## Problem to work on
Only the lines from the one with "Open the date of birth calendar picker" through the last line of the material below belong in the answer, copied exactly and without pictures.

## Given data
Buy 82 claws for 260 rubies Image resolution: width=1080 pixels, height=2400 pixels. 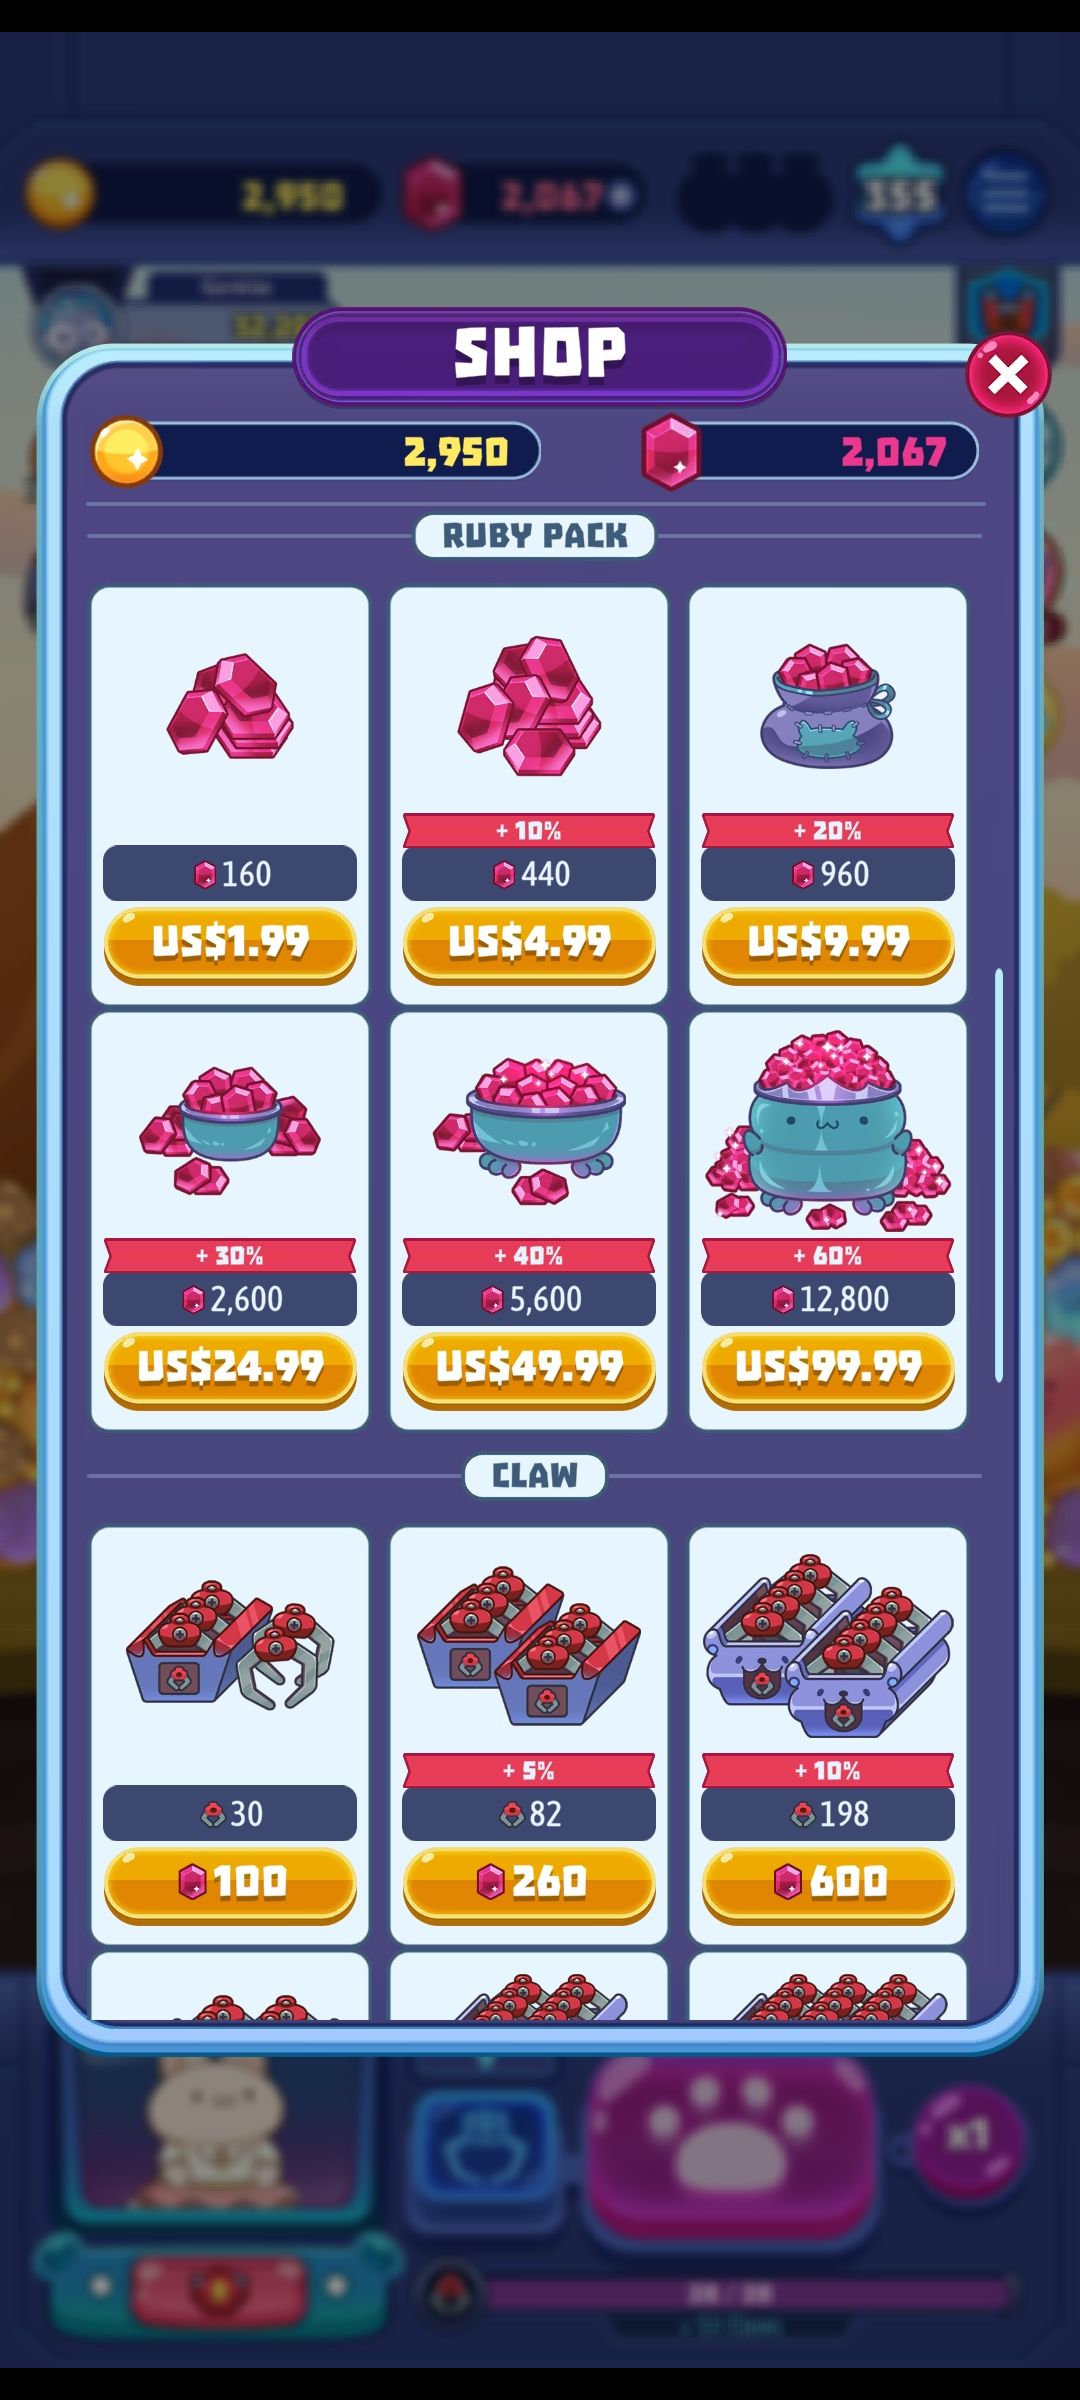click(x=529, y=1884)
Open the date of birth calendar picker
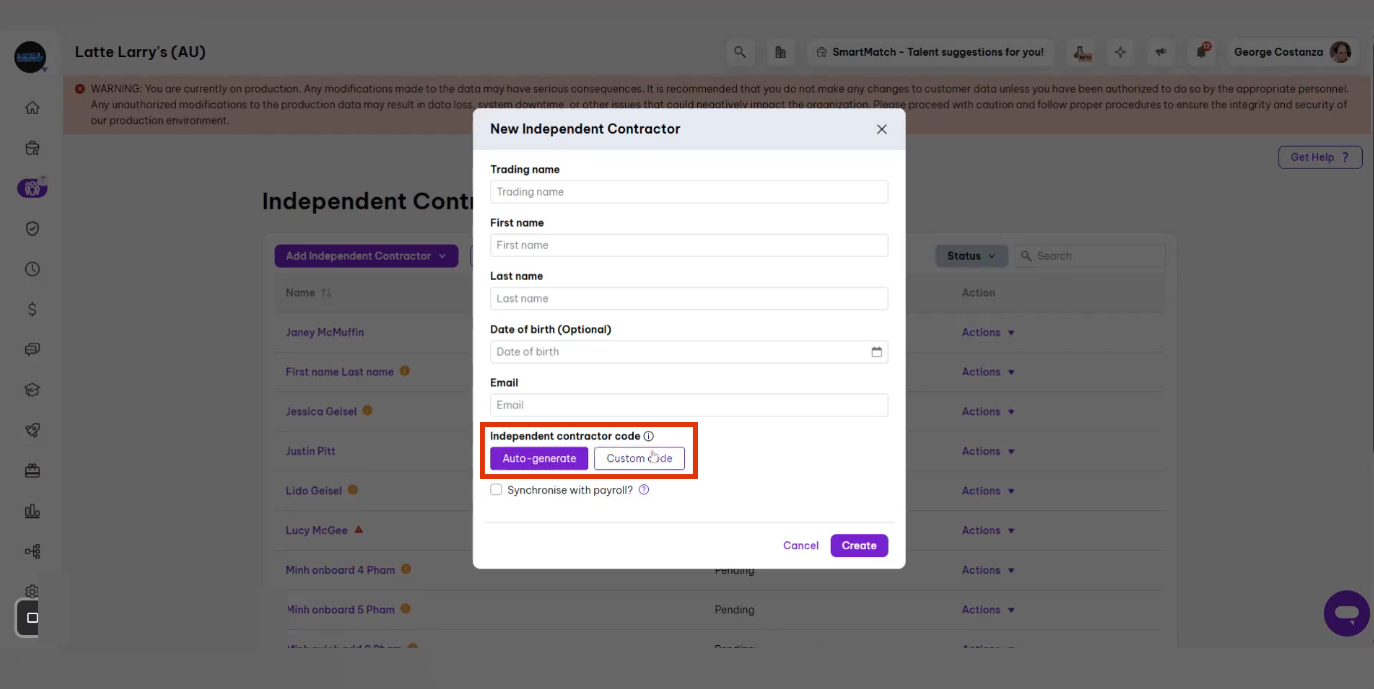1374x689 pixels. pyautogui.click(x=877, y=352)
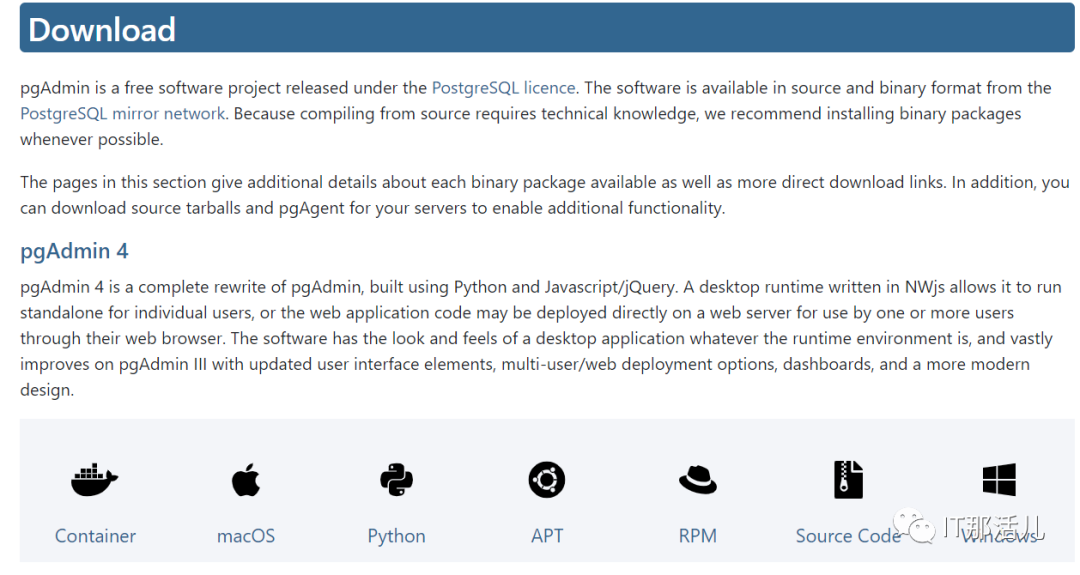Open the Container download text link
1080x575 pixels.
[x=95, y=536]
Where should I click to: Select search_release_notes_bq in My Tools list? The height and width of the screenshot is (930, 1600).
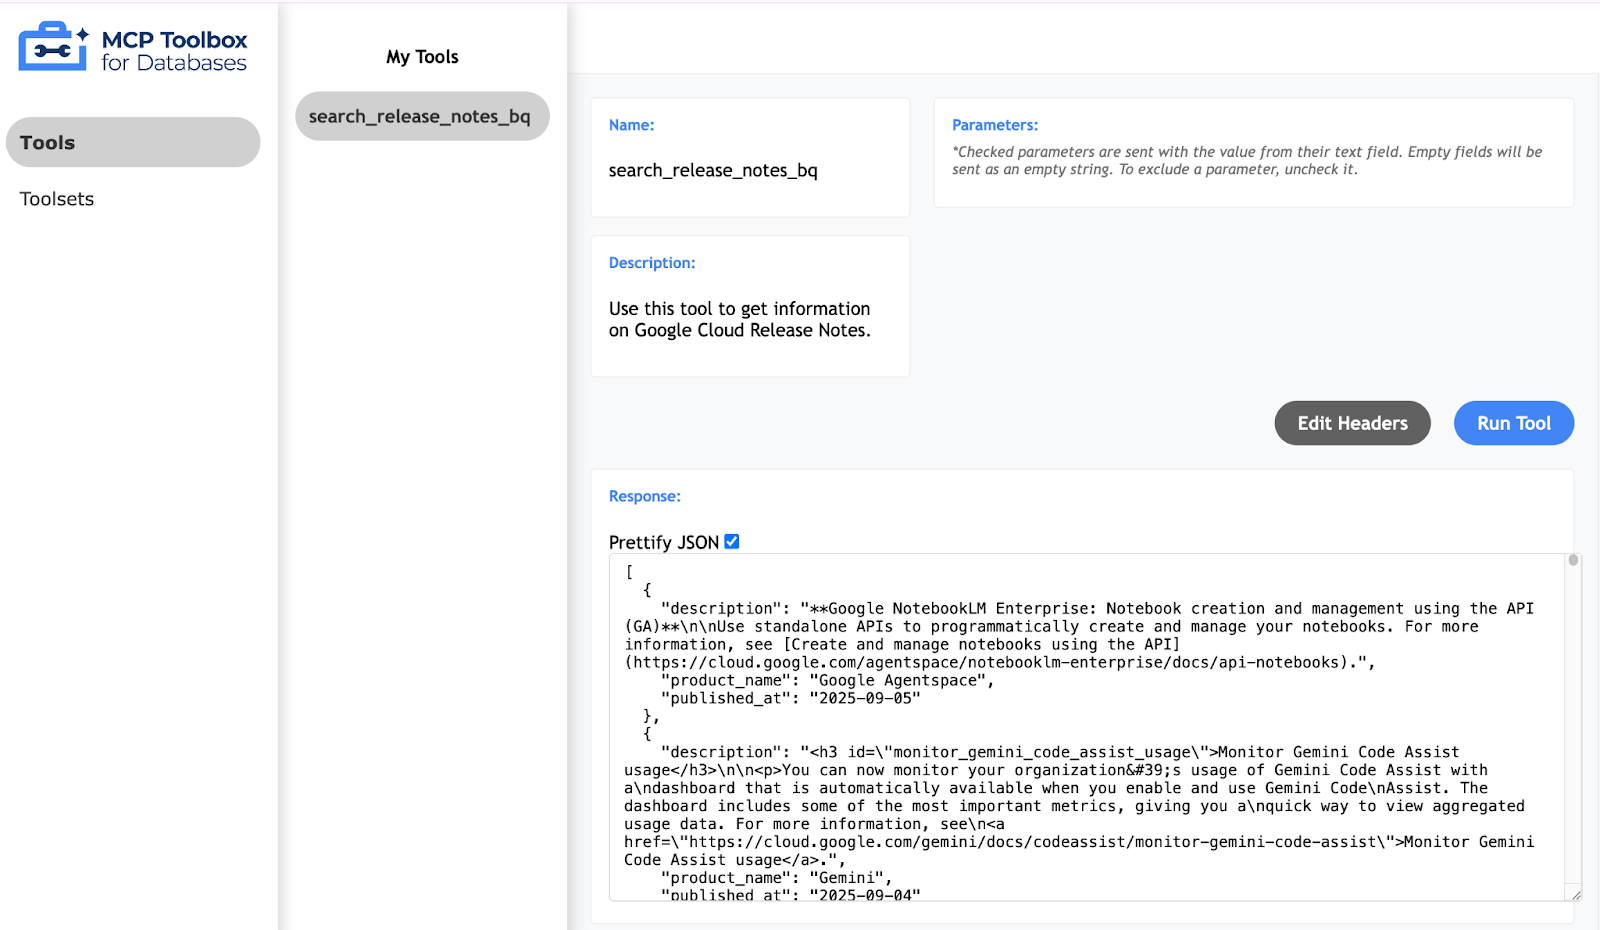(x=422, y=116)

## Solution
Open the date of birth calendar picker
1374x689 pixels. pyautogui.click(x=877, y=352)
Open the Container download text link
1080x575 pixels.
[x=95, y=536]
Where should I click to: Select search_release_notes_bq in My Tools list? The height and width of the screenshot is (930, 1600).
(x=422, y=116)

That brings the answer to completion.